▶ RECORDS PROVIDED:
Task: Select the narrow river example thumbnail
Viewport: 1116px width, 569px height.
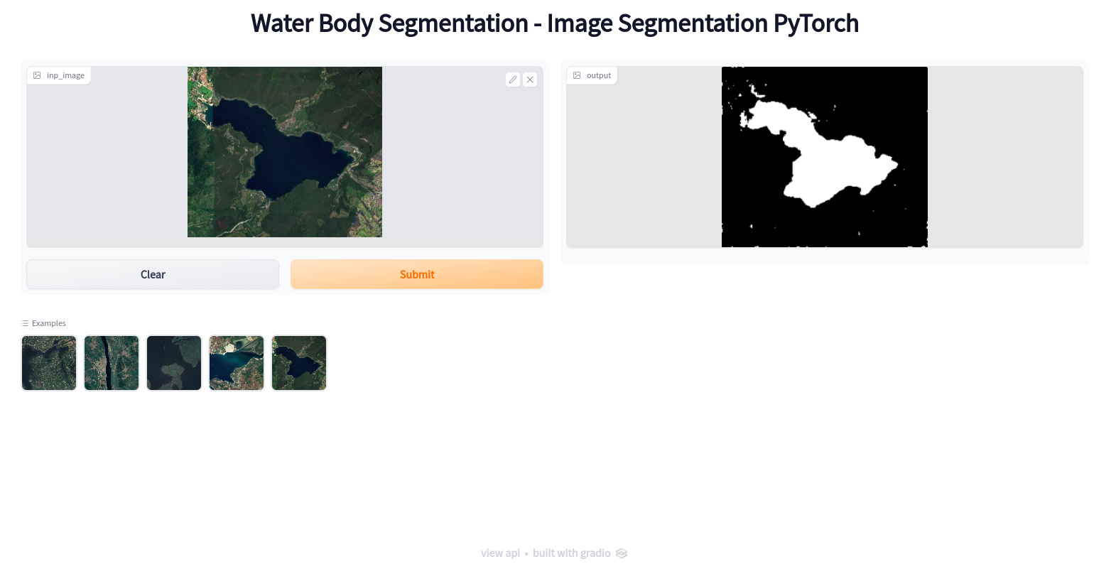Action: click(112, 363)
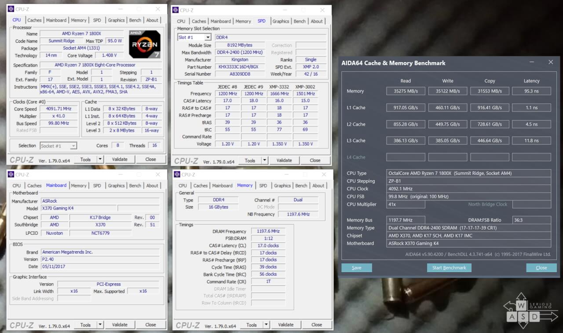Viewport: 563px width, 333px height.
Task: Click Validate in the Mainboard CPU-Z window
Action: point(120,325)
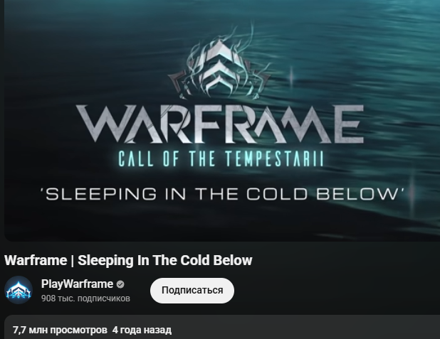Click the large WARFRAME logo text
The height and width of the screenshot is (339, 440).
220,124
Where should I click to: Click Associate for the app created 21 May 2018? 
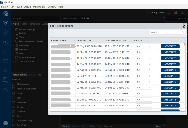(x=170, y=46)
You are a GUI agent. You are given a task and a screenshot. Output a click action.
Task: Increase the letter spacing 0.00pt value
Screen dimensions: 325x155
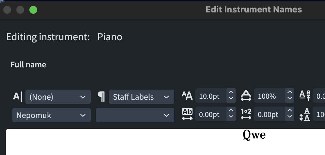pos(231,112)
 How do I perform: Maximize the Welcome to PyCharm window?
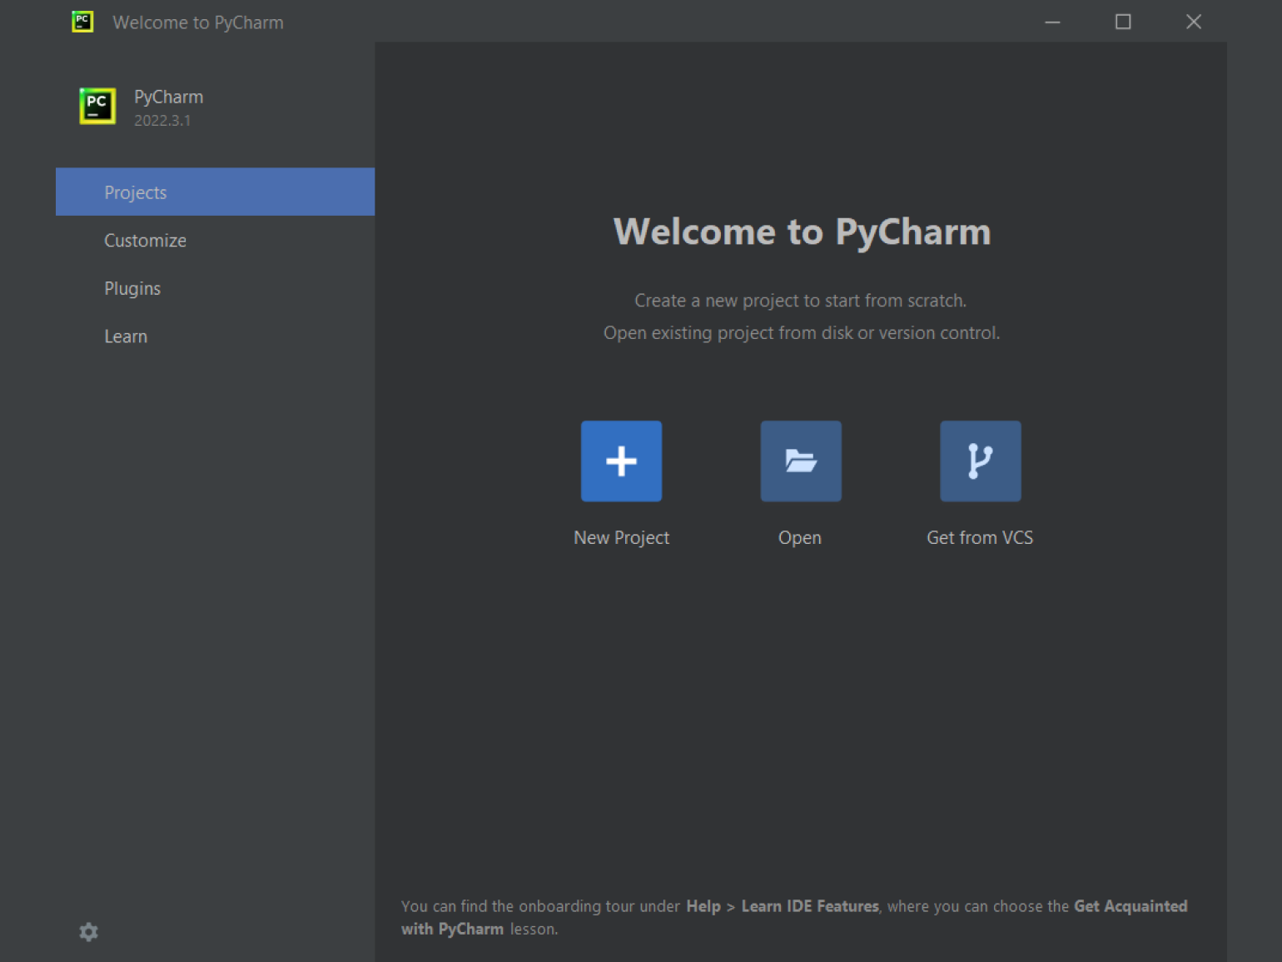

▶ TASK REQUIREMENTS:
With pictures excluded, the material is to be written out exactly as given.

▶ TASK RESULT:
Task: Select the narrow river example thumbnail
Viewport: 1116px width, 569px height.
Action: click(112, 363)
Viewport: 563px width, 333px height.
Task: Click Validate in the Mainboard CPU-Z window
Action: point(120,325)
Click the large WARFRAME logo text
The height and width of the screenshot is (339, 440).
220,124
Where should I click to: Click Associate for the app created 21 May 2018? 
(x=170, y=46)
You are a GUI agent. You are given a task and a screenshot. Output a click action.
Task: Increase the letter spacing 0.00pt value
Screen dimensions: 325x155
pos(231,112)
 How do I perform: Maximize the Welcome to PyCharm window?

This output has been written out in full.